/SaberVM

Primary LanguageRustMozilla Public License 2.0MPL-2.0

SaberVM

The Saber Virtual Machine is a VM intended to be openly targeted by functional language compilers. It will eventually have a number of implementations on different systems, and it will hopefully be easy enough to implement your own on your system/platform of choice.

What is SaberVM?

SaberVM uses a typed stack-based bytecode language with compile-time and run-time instructions. Each instruction is one byte, though some instructions eat the next byte as a compile-time parameter. This all leads to a very expressive compile-time language for annotations that SaberVM will use for safety guarantees and optimization.

By design, SaberVM can be AOT-compiled with a number of optimizations, run on a JIT VM, or run on a simple VM for hobby projects or resource-constrained environments. It has some of the resilience guarantees of the BEAM, and uses a concurrent semantics for being run in parallel or sequentially. It can also be compiled without memory safety runtime checks/tagging for a more LLVM-like experience. SaberVM is built on the research of Dr. Greg Morrisett, some of which (see Cyclone in here) inspired Rust's memory safety model.

SaberVM is targeted after closure-conversion and hoisting in a traditional CPS pipeline, though like Erlang it will eventually have higher-level languages (namely Saber) to target and even use for projects.

Why target SaberVM?

A common choice for compiler backends is LLVM. However, for CPS-based compilers of functional languages, LLVM is not really an option. CPS is a good backend language for functional languages, for reasons that are too low-level to be expressed in LLVM's IR. LLVM is too tied to having a C-style calling convention and a return-address stack. In addition, functional languages (with pervasive immutability and recursion) can have their own set good optimizations and heuristics that LLVM won't do. SaberVM aims to fill the hole left by LLVM, by being a CPS-based compiler backend oriented towards functional languages. However, it doesn't expect to be the only player in that field, and is therefore tries to be really good at some things at the cost of others. Namely, SaberVM tries to optimize for safety, portability, and expressivity.

SaberVM bytecode can guarantee memory safety and deadlock freedom, without a loss of expressivity. This is achieved in a way similar to Vale, with a combination of borrow-checker-like compiler analysis and generational-reference-like runtime checks. These runtime checks don't crash the program when a dangling pointer is dereferenced, they instead put the program in a built-in panic mode so the broken parts of the program can be restarted, as in Erlang (but more low-level and do-it-yourself).
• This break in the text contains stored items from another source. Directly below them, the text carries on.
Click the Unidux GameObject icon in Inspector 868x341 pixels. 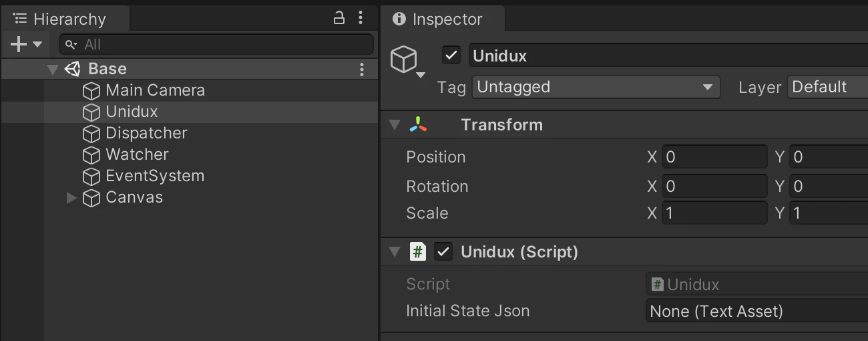tap(404, 60)
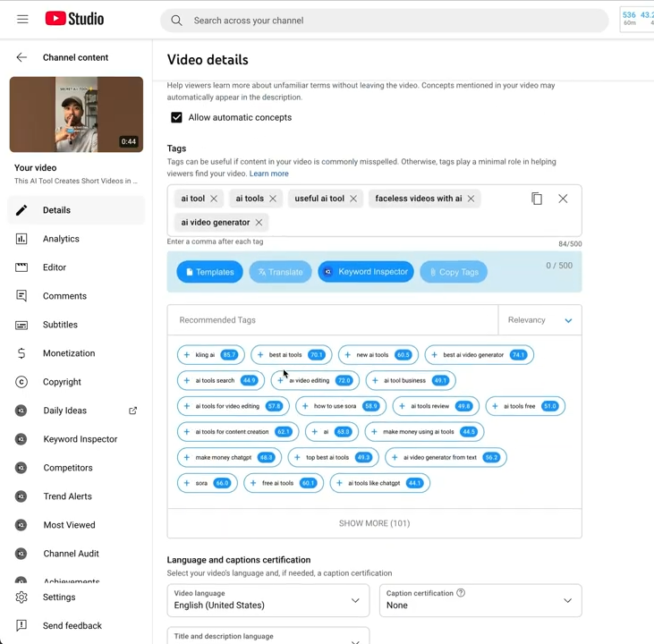Remove the "faceless videos with ai" tag
This screenshot has height=644, width=654.
click(471, 199)
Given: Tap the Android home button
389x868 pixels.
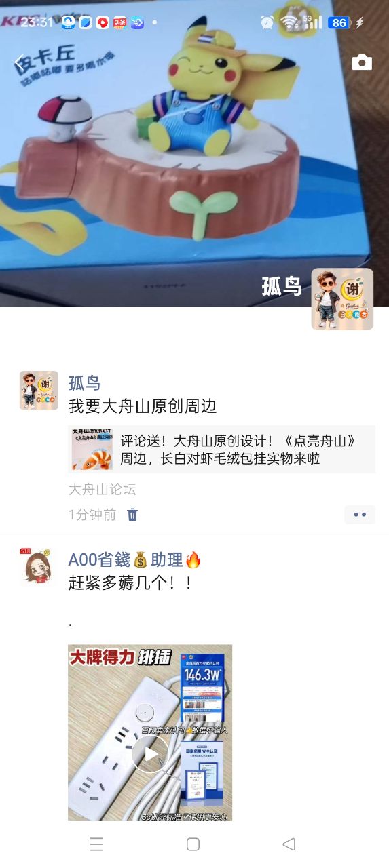Looking at the screenshot, I should pos(193,844).
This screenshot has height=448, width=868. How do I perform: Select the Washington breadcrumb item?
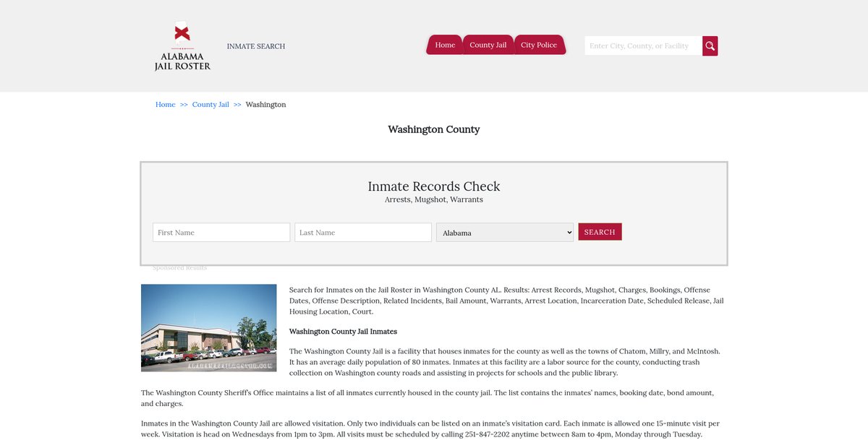point(265,105)
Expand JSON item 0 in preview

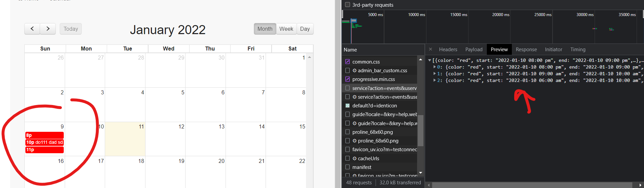tap(434, 67)
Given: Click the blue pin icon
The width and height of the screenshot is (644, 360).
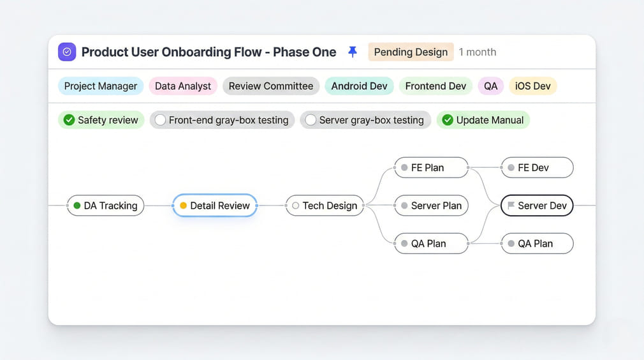Looking at the screenshot, I should coord(353,52).
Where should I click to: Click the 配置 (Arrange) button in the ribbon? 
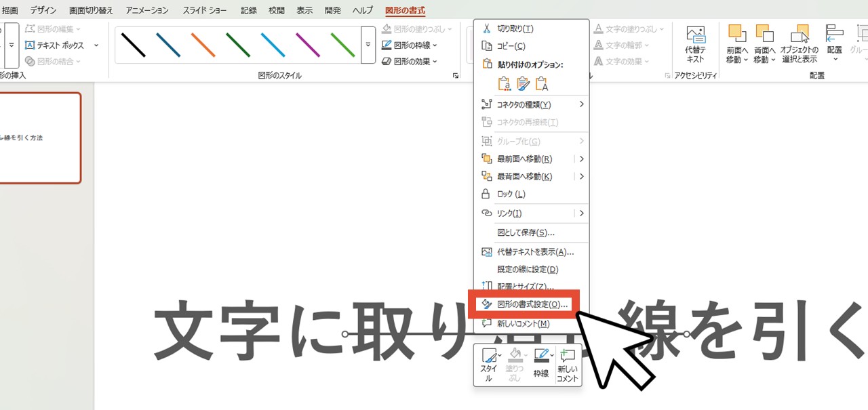pyautogui.click(x=834, y=42)
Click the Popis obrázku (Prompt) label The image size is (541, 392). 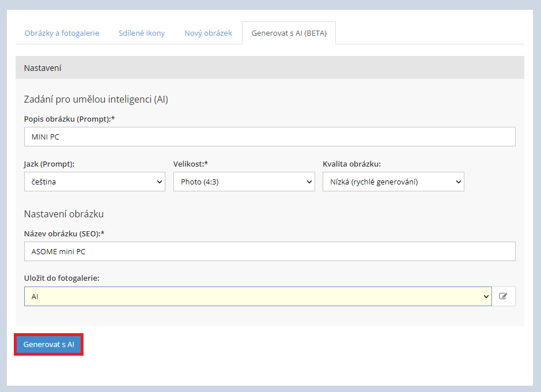pos(70,118)
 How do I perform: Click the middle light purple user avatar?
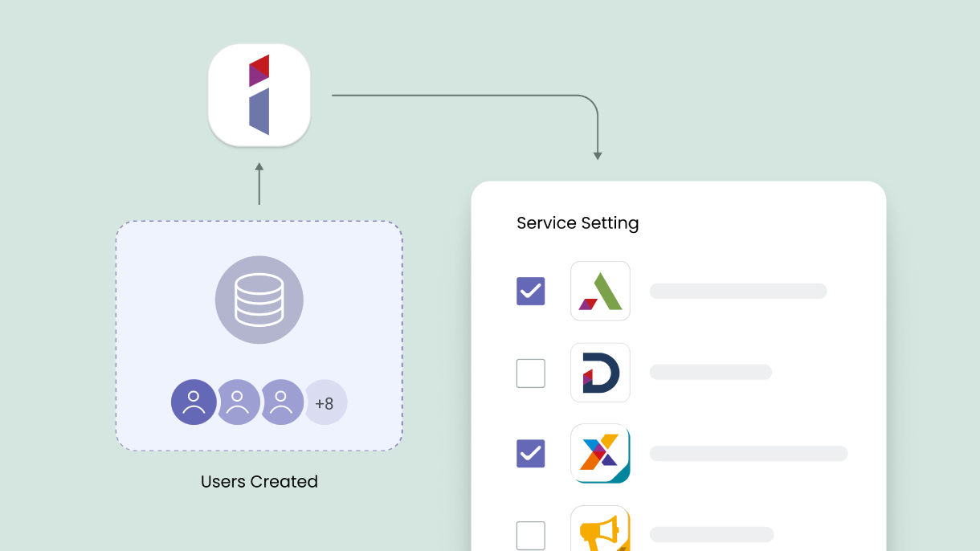tap(237, 402)
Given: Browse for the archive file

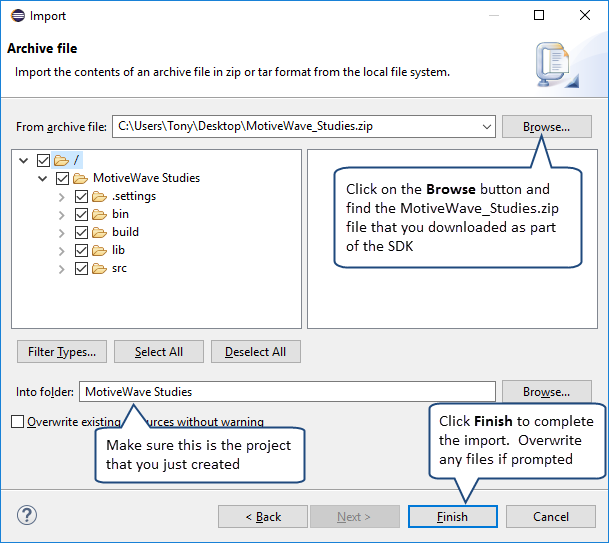Looking at the screenshot, I should (x=546, y=127).
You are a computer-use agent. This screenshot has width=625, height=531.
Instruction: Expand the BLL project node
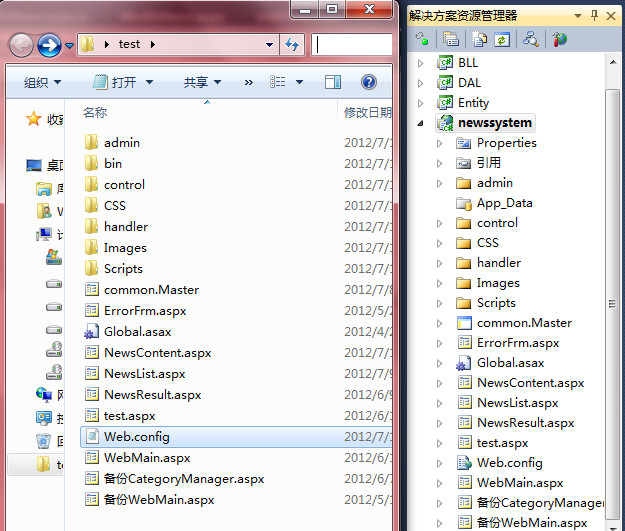tap(421, 63)
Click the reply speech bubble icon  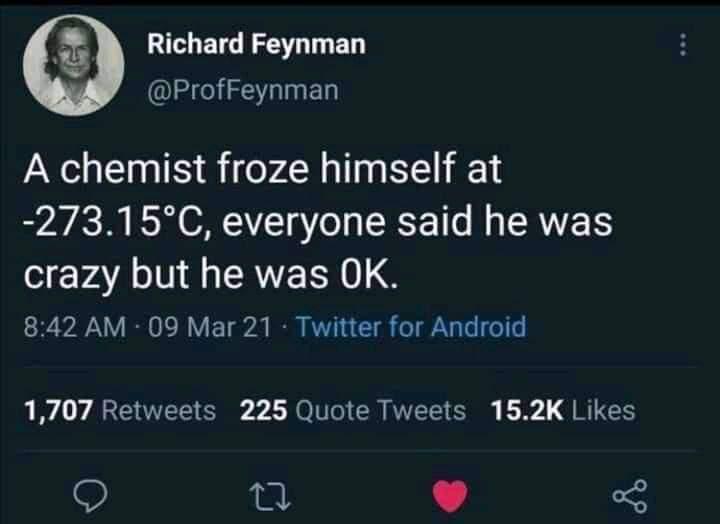point(90,496)
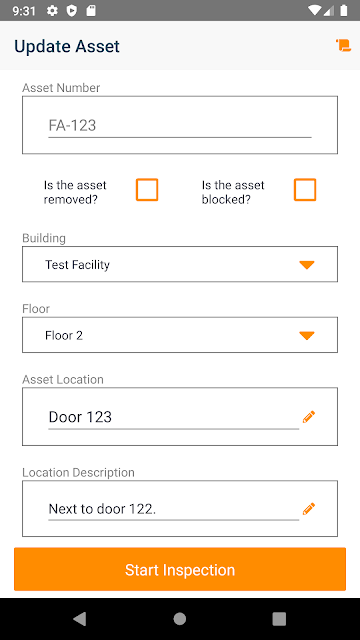This screenshot has height=640, width=360.
Task: Check the 'Is the asset removed?' box
Action: (x=147, y=190)
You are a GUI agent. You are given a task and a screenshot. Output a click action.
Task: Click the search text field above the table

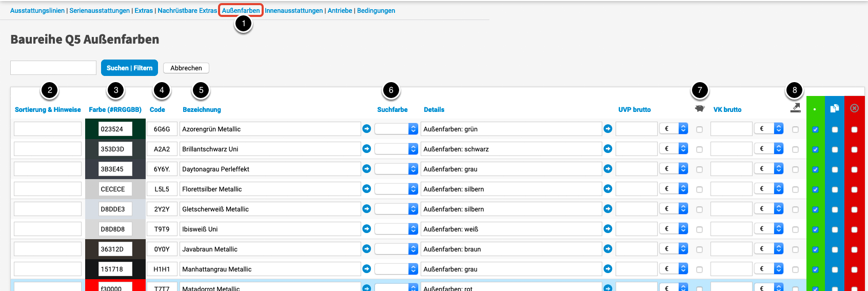(53, 68)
This all combines to no loss in expressivity for safe programs, such that you can even write garbage collectors for your language without borrow-checker-induced nightmares. This is of course a necessary feature of a VM for functional languages.

However, a compiler that cares more about performance than safety can turn off the runtime checks and tagging without any change to the bytecode; SaberVM bytecode is designed to be runtime-check-agnostic.

SaberVM can also be used in a JVM-style, where the compiler simply outputs SaberVM bytecode and ships it to users, who have their own SaberVM or AOT-compiler. Thus they can run your program in a safe mode if they don't trust you, or a fast mode if they do.

How does it work?

SaberVM has two main systems at play: regions and exceptions.

Regions

A region can be thought of as an arena with a malloc/free-style internal memory management system. To read or write from the heap, you need a region. It can be the heap itself. Regions have statically-checked lifetimes, and a capability-based system for checking that values within that region are only read or written to during the lifetime of the region. When a region's lifetime ends, it is freed like an arena.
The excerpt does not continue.